Creamy Mushroom Pasta is one of my all time favourite pasta dishes. I’ve been using this recipe for years and it never fails to please. Actually, my husband Oscar suggested I post this as it’s something we eat at least once or twice a month. Often if I make extra, he demolishes the extra portions that are of course meant to be our lunch the next day (i’m guilty of helping him at times). I love serving my Creamy Mushroom Pasta on a bed of fresh rocket leaves, topped with roasted pine nuts (yum!).
My favourite mushrooms to use in this are Chestnut mushrooms. They’re super easy to find and they have a delicious nutty flavour that really compliments the parmesan and herbs. Similarly another great option is Crimini mushrooms if you can get your hands on them. Mix them in for a richer and earthier taste.

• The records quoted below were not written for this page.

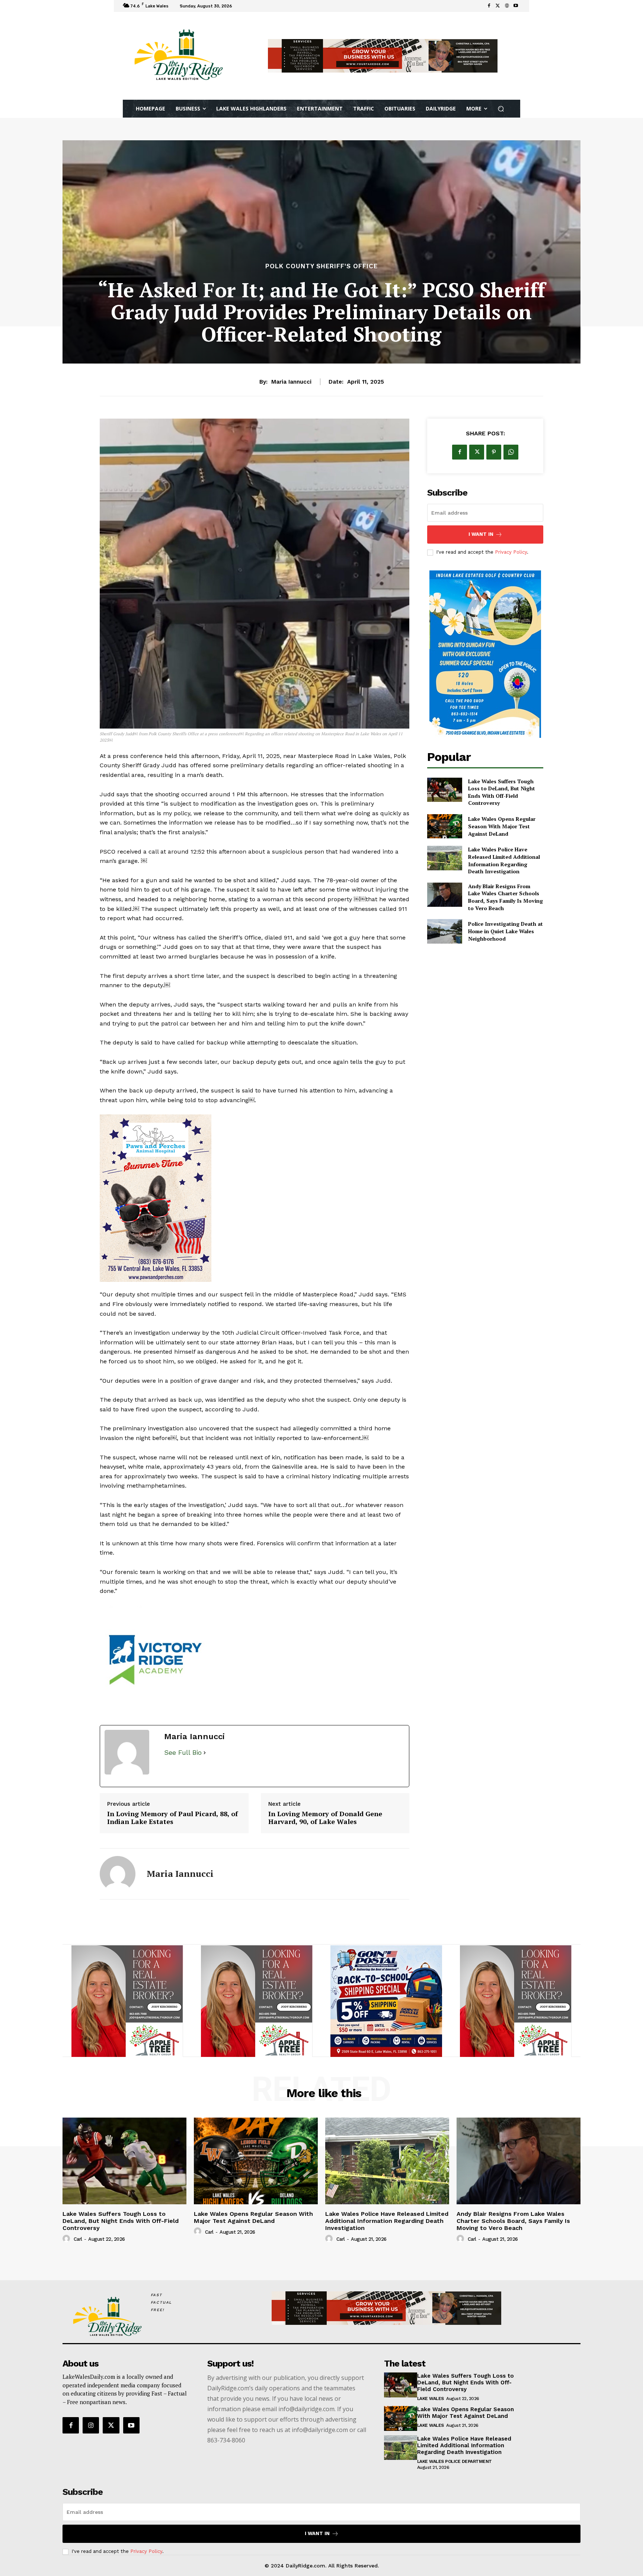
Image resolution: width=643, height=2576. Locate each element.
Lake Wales (430, 2398)
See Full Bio (183, 1752)
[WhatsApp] (510, 452)
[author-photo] (67, 2239)
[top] (382, 56)
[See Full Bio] (205, 1752)
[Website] (506, 5)
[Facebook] (488, 5)
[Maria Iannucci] (117, 1874)
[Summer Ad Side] (254, 1198)
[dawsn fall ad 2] (127, 2001)
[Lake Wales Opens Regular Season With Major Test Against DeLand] (444, 826)
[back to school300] (257, 2001)
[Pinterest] (493, 452)
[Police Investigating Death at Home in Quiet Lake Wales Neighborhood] (444, 931)
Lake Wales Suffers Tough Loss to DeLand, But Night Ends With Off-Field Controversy (501, 792)
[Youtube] (515, 5)
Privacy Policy (511, 552)
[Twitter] (497, 5)
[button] (501, 109)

I’ve used Conchiglioni pasta as I love how the large shells envelope the creamy mushroom sauce. You can use whatever pasta you have to hand or fancy. In addition to mushrooms, if you fancy more veggies in your sauce, spinach works really well in this dish.
Note: The sauce is gluten free however be sure to use gluten free pasta if required.
- 2 tbsp olive oil
- 500g Chestnut Mushrooms, cleaned and sliced
- 1-2 tsp ground black pepper
- 1 tsp dried mixed herbs
- 300ml crème fraîche
- 50g grated parmesan (and extra for serving)
- 4 portions of pasta of your choice
- Salt to taste
- Heat a pan with the olive oil.
- Add the mushrooms, ground black pepper and mixed herbs. Cook for 15-20 minutes until the juices released by the mushrooms reduces.
- Meanwhile boil your pasta (4 portions) according to the instructions on it.
- In to the mushrooms, stir in the crème fraîche and 50g of the grated parmesan. Cook for a further 5 minutes. Add salt to taste (if required).
- Stir the creamy mushroom sauce through the pasta and serve with a sprinkle of parmesan.